乳酸脱氢酶LDHA琥珀酰化修饰促进胃癌细胞糖酵解的功能机制研究

Lactate dehydrogenase (LDH)A act as a key glycolytic enzyme that plays an important role in tumor cell metabolism.As a nearly found style about post-translational modification of protein， ,Lysine succinylation is widely involved in cell proliferation, differentiation and energy metabolism. In the previous study, we found that there was a significant difference about the protein succinylation level in gastric cancer tissues compared with normal gastric mucosa tissues, in which the level of lysine succinylation at the 222nd site of LDHA in gastric cancer tissues was significantly increased. Pre-test showed that the succinyltransferase KAT2A and the de-succinylase Sirt5 can change the succinylation level of LDHA, while LDHA can promote the proliferation and migration of gastric cancer cells. We hypothesize that LDHA regulates the succinylation at K222 site by KAT2A and Sirt5 in gastric cancer cells, which is involved in the regulation of ubiquitin-proteasome and autophagy-lysosomal degradation pathways。Increased LDHA in turn activates glycolysis and promotes the progression of gastric cancer. This project intends to study the succinylation site and regulatory mechanism of LDHA in level of molecular, cellular, tissue and animal. The topic could reveal the role of succinylation of LDHA in the glycolytic metabolism of gastric cancer and can clarify its clinical relevance in the progression of gastric cancer , provide a new strategy for the prevention and treatment of gastric cancer.

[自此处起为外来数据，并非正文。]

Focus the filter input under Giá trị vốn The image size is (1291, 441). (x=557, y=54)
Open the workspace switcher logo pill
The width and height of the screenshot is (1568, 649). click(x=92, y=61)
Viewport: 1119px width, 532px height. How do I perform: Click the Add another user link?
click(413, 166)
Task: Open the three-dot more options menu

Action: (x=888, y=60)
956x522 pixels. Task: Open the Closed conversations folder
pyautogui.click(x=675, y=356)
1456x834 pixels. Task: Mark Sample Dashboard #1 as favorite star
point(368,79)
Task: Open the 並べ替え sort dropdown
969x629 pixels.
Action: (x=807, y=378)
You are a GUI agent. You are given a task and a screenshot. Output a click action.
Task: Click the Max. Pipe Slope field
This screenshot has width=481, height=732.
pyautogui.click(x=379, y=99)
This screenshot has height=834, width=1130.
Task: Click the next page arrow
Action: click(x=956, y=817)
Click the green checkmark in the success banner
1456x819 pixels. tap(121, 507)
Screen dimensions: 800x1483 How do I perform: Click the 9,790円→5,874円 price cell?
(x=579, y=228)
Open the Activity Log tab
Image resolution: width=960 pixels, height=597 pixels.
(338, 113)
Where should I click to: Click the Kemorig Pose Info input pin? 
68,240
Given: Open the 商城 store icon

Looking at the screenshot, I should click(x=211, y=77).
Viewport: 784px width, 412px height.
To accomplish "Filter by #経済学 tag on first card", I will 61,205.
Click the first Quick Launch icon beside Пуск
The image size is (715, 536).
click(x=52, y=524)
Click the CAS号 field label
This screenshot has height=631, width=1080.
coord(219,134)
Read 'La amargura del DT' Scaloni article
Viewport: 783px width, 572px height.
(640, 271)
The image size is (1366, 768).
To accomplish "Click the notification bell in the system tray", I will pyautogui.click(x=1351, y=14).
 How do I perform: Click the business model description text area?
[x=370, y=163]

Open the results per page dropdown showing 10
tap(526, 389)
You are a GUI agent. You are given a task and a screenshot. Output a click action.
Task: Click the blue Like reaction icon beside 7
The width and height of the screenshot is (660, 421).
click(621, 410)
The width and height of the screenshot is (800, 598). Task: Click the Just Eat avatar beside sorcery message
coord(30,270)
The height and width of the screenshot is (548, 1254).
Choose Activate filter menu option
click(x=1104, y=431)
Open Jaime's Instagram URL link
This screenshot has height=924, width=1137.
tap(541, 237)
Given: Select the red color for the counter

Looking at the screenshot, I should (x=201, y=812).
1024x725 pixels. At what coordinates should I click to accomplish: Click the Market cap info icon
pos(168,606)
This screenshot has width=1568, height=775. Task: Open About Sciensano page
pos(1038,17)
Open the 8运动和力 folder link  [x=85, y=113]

乳酸脱氢酶(LDH)A是糖酵解关键酶，在肿瘤细胞代谢中起关键作用。赖氨酸琥珀酰化是新近发现的蛋白质翻译后修饰方式，广泛参与细胞增殖、分化及能量代谢。前期研究中我们发现胃癌组织中蛋白质琥珀酰化修饰较癌旁正常胃粘膜组织有显著差异，其中胃癌组织LDHA第222位点赖氨酸琥珀酰化水平明显增高。敲除实验结果显示琥珀酰转移酶KAT2A及去琥珀酰化酶Sirt5可以改变LDHA的琥珀酰化水平，而LDHA能促进胃癌的增殖及迁移。我们提出假想：胃癌细胞中LDHA通过KAT2A和Sirt5调节 K222位点琥珀酰化修饰，参与调控其泛素-蛋白酶体及自噬-溶酶体降解途径，进而活跃糖酵解，促进胃癌的进展。本课题拟从分子、细胞、组织以及动物水平等多层次研究LDHA的琥珀酰化位点和调节机制，揭示LDHA琥珀酰化修饰在胃癌糖酵解代谢中的作用，明确其在胃癌进展中的临床相关性，为胃癌的防治提供新策略。

赖氨酸琥珀酰化是一种新兴的翻译后修饰，近年来得到了越来越多的关注，但其在胃癌中的作用仍有待进一步研究。我们在胃癌患者正常组织与肿瘤组织中共鉴定出303个蛋白的503个赖氨酸琥珀酰化位点。质谱数据显示沃伯格效应相关的关键代谢酶乳酸脱氢酶A (LDHA)的赖氨酸K222位点发生较高水平的琥珀酰化修饰。其中重要的是，这种修饰并不影响LDHA的泛素化作用，但降低了泛素化LDHA与SQSTM1的结合，从而抑制了其溶酶体降解途径。在研究中我们证明了CPT1A作为一种赖氨酸琥珀酰转移酶，与LDHA相互作用并使其琥珀酰化。此外，LDHA的K222位点琥珀酰化与GC患者预后与生存存在直接关系。最后，通过过表达与干扰琥珀酰化修饰LDHA可以调节细胞增殖、侵袭和迁移。揭示了一种新的LDHA降解的溶酶体途径是通过k63泛素化LDHA与自噬相关功能蛋白1（SQSTM1）介导的。肉碱棕榈酰转移酶（CPT1A）通过琥珀酰化修饰LDHAK222位点，抑制LDHA的降解，促进GC侵袭和增殖。